*** Source records

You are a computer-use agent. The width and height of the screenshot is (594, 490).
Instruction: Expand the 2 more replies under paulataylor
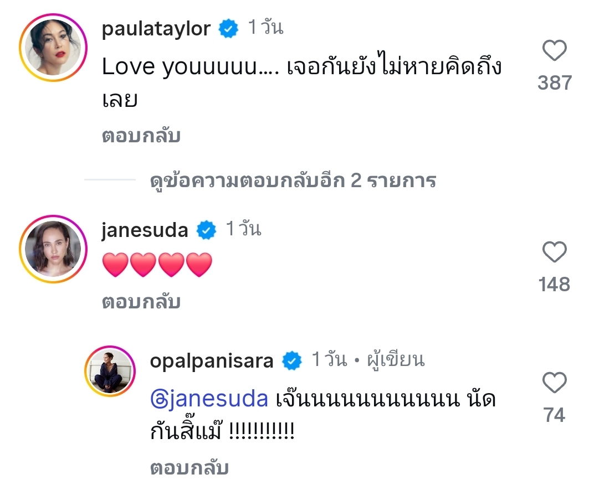293,180
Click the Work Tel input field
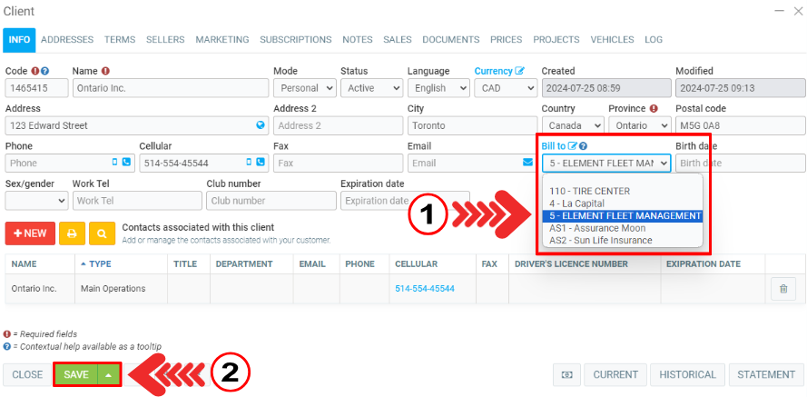Viewport: 807px width, 397px height. [136, 200]
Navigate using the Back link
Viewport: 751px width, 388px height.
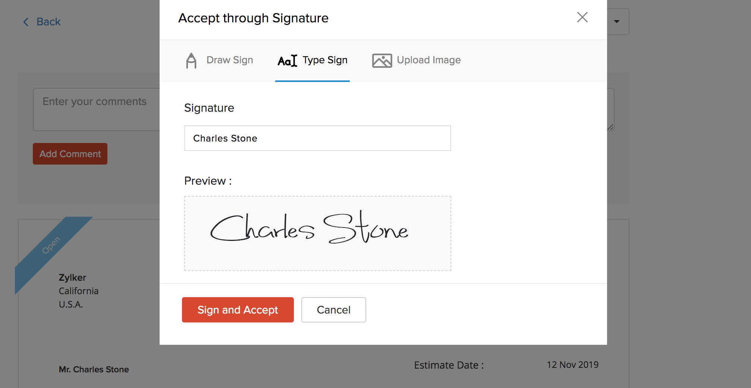click(x=48, y=22)
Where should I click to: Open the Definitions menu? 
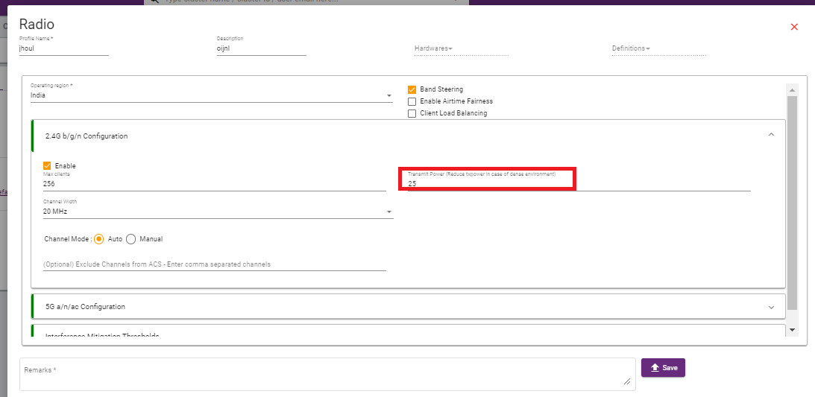[631, 49]
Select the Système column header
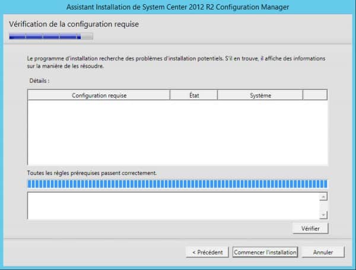The image size is (356, 270). point(260,95)
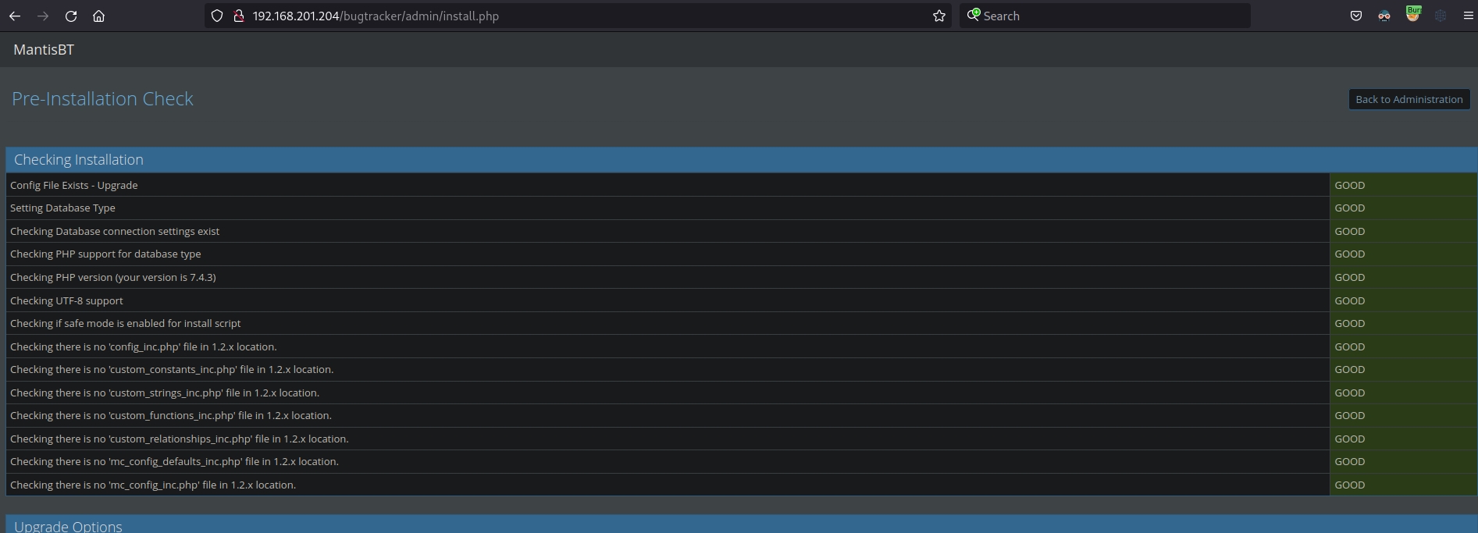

******

Instructions to follow | Update the items by changing "input field" to "text box" and keep everything else the same. Leave the pictures out of your answer.

Response below |
You are a computer-use agent. The width and height of the screenshot is (594, 490).
Instruction: Expand the 2 more replies under paulataylor
293,180
Click the Work Tel text box
Viewport: 807px width, 397px height. [136, 200]
Navigate using the Back link
Viewport: 751px width, 388px height.
click(x=48, y=22)
Where should I click to: Open the Definitions menu? 
[631, 49]
Select the Système column header
The image size is (356, 270). point(260,95)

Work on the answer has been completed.